Re: [RFC PATCH 11/10] pipe: Add fsync() support [ver #2]
From: Andy Lutomirski <luto@kernel.org>
Date: 2019-11-02 23:15:03
Also in:
keyrings, linux-block, linux-fsdevel, linux-security-module, linux-usb, lkml
On Sat, Nov 2, 2019 at 4:10 PM Linus Torvalds [off-list ref] wrote:
On Sat, Nov 2, 2019 at 4:02 PM Linus Torvalds [off-list ref] wrote:quoted
But I don't think anybody actually _did_ any of that. But that's basically the argument for the three splice operations: write/vmsplice/splice(). Which one you use depends on the lifetime and the source of your data. write() is obviously for the copy case (the source data might not be stable), while splice() is for the "data from another source", and vmsplace() is "data is from stable data in my vm".Btw, it's really worth noting that "splice()" and friends are from a more happy-go-lucky time when we were experimenting with new interfaces, and in a day and age when people thought that interfaces like "sendpage()" and zero-copy and playing games with the VM was a great thing to do.

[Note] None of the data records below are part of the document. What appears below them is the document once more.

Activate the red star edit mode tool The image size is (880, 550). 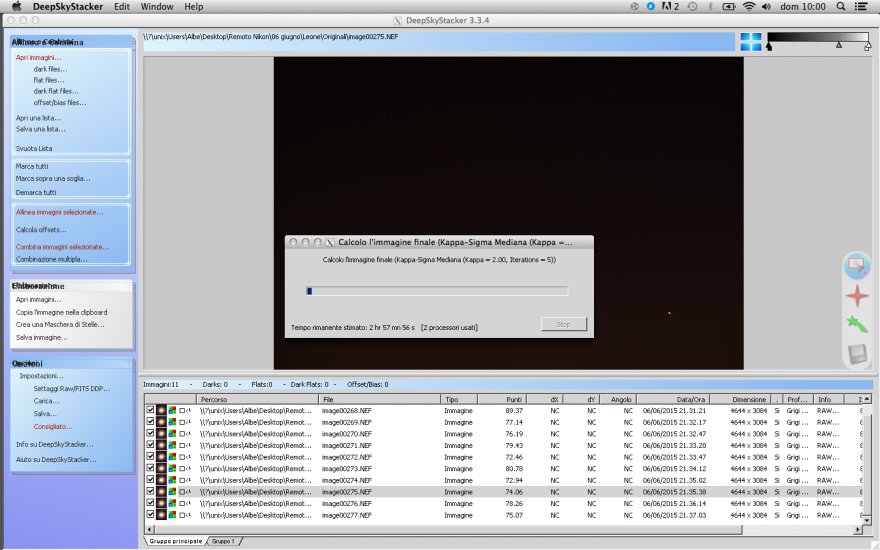[856, 295]
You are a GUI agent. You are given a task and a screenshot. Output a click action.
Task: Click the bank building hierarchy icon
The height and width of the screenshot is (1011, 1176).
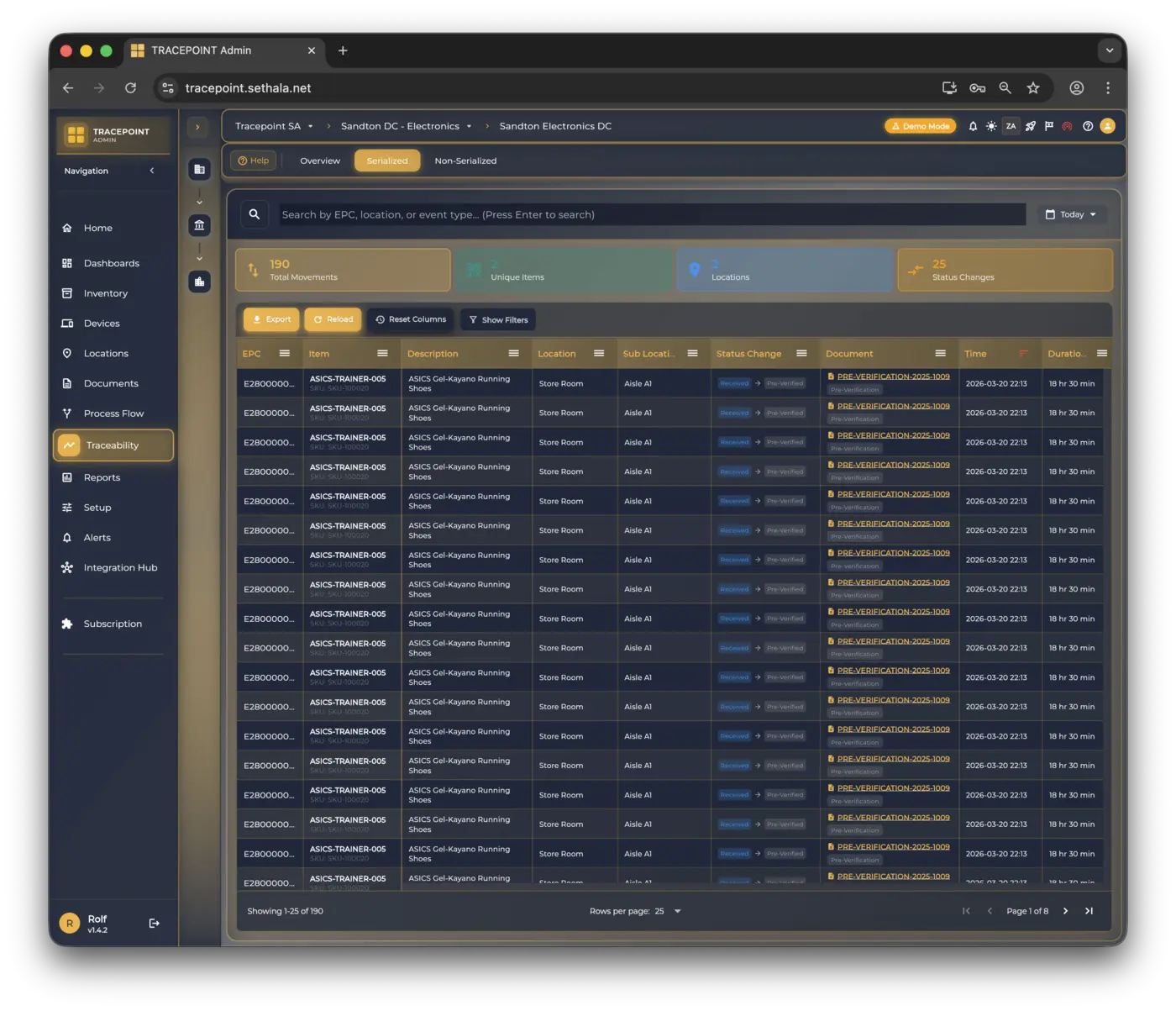point(199,225)
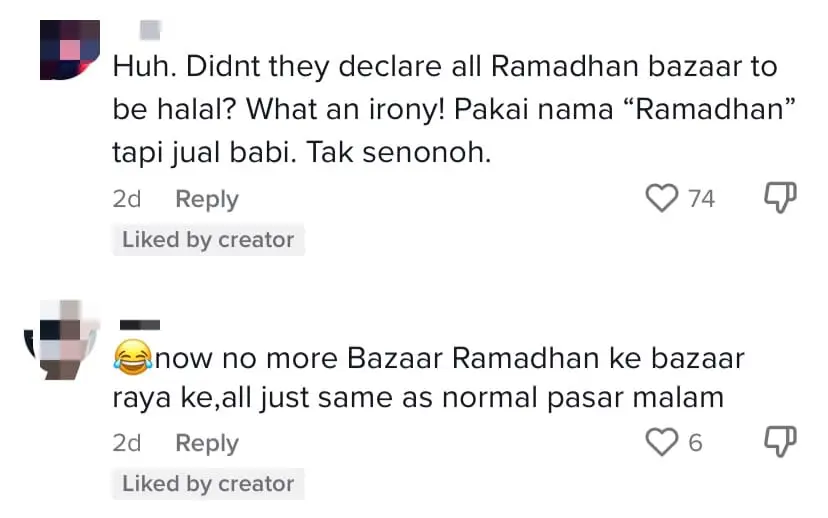Click the first comment's "Liked by creator" badge
The height and width of the screenshot is (518, 828).
click(x=208, y=240)
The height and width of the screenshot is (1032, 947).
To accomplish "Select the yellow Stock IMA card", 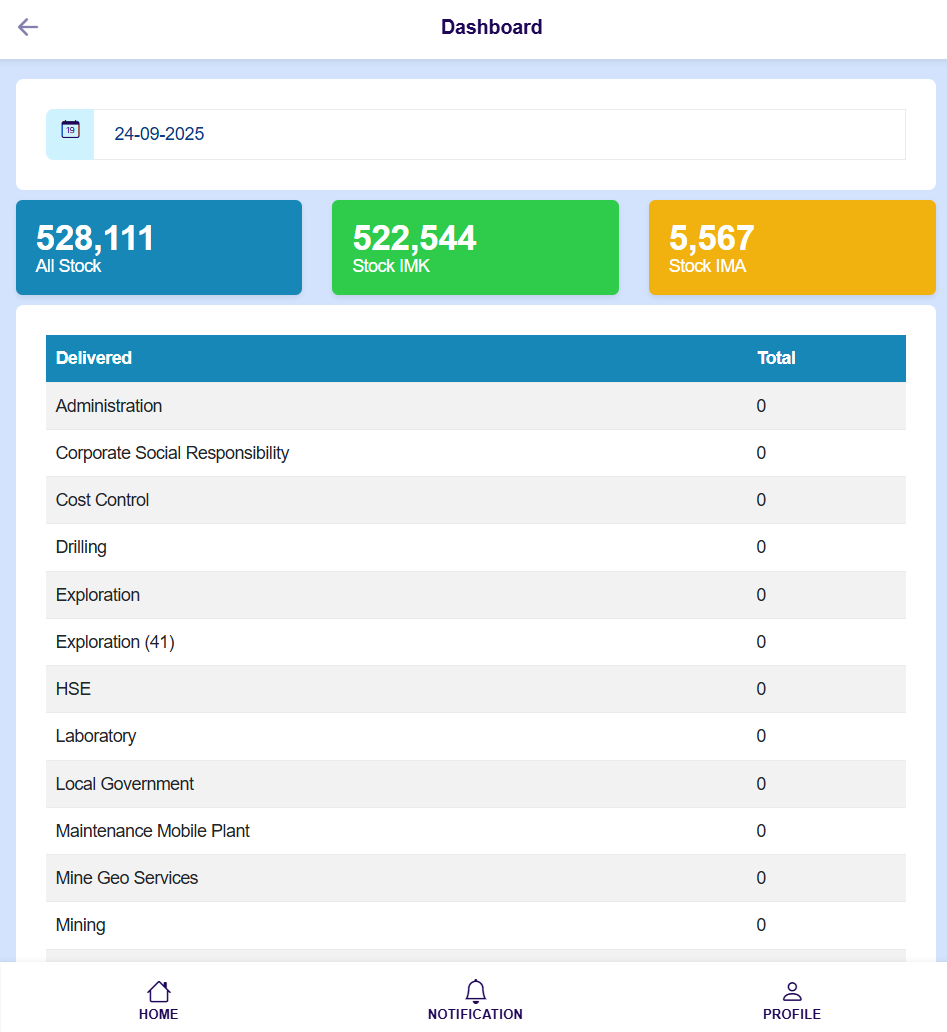I will [x=791, y=248].
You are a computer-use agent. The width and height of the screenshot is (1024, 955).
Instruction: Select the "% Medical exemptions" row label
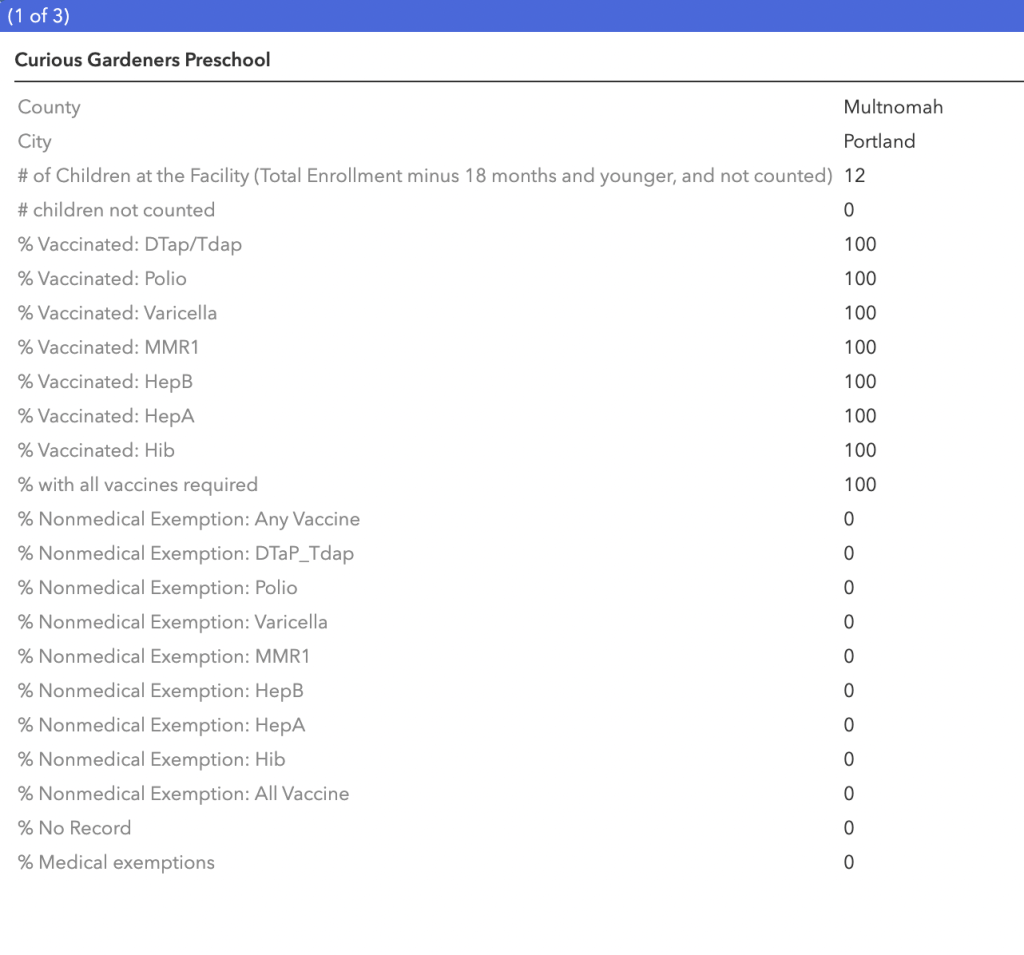[x=116, y=862]
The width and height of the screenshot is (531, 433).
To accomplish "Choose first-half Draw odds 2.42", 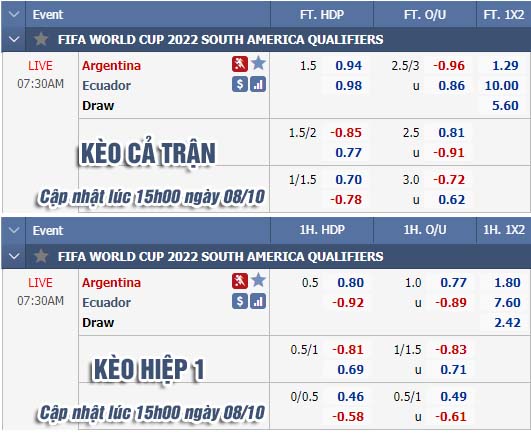I will tap(507, 322).
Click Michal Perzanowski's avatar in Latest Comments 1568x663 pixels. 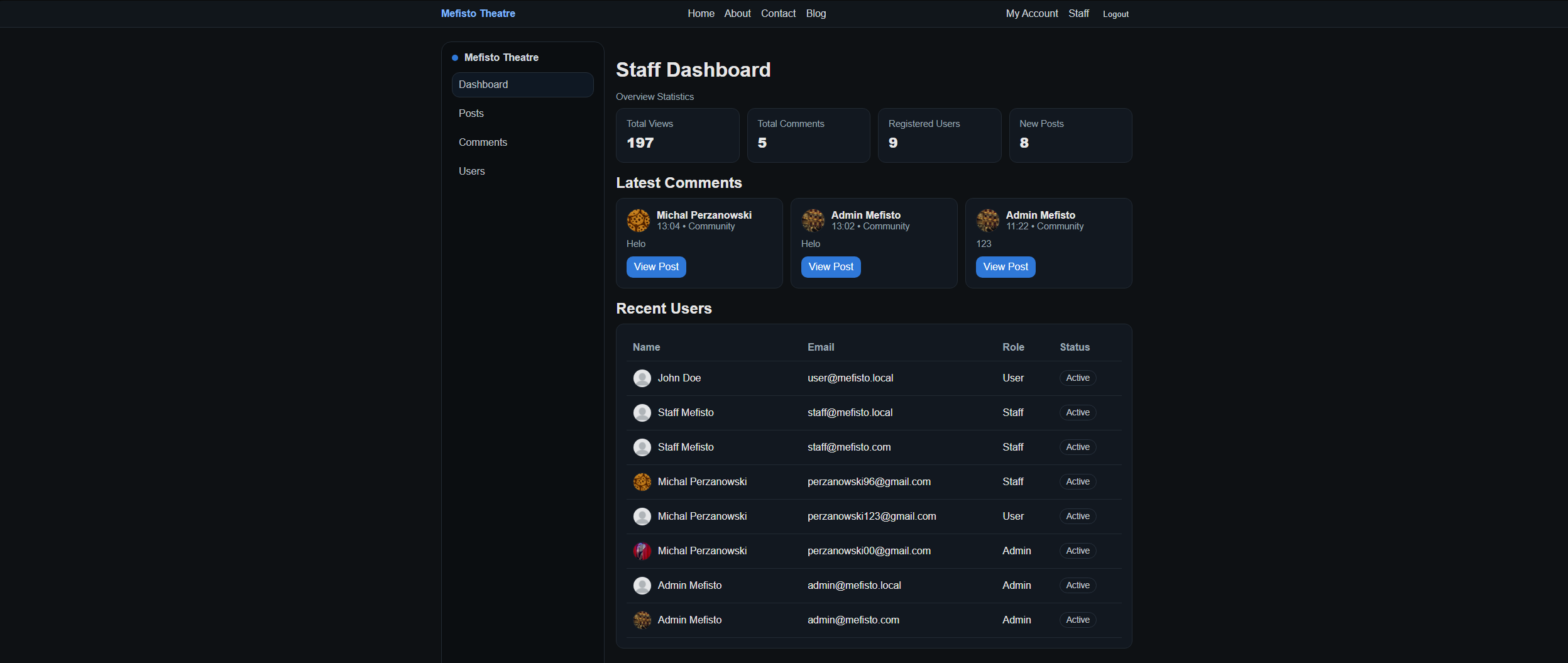pyautogui.click(x=638, y=221)
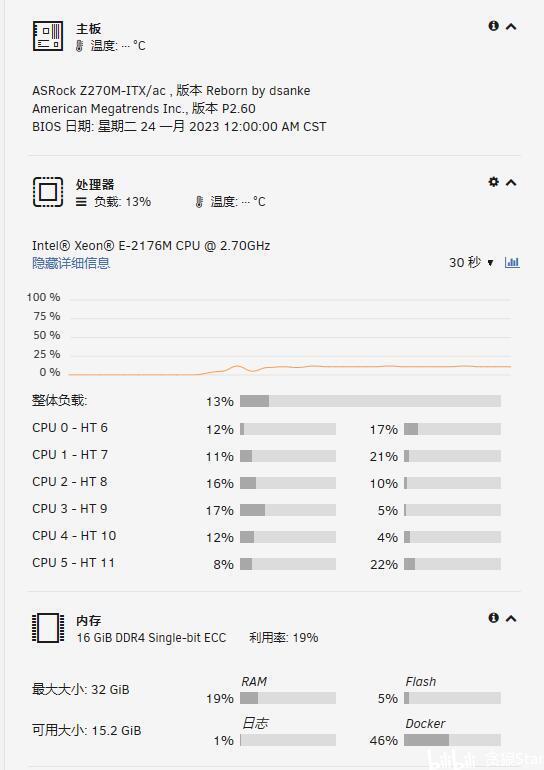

I suppose a nicer interface might be: madvise(buf, len, MADV_STABILIZE); (MADV_STABILIZE is an imaginary operation that write protects the memory a la fork() but without the copying part.) vmsplice_safer(fd, ...); Where vmsplice_safer() is like vmsplice, except that it only works on write-protected pages. If you vmsplice_safer() some memory and then write to the memory, the pipe keeps the old copy. But this can all be done with memfd and splice, too, I think.
It turns out that VM games are almost always more expensive than just copying the data in the first place, but hey, people didn't know that, and zero-copy was seen a big deal. The reality is that almost nobody uses splice and vmsplice at all, and they have been a much bigger headache than they are worth. If I could go back in time and not do them, I would. But there have been a few very special uses that seem to actually like the interfaces. But it's entirely possible that we should kill vmsplice() (likely by just implementing the semantics as "write()") because it's not common enough to have the complexity.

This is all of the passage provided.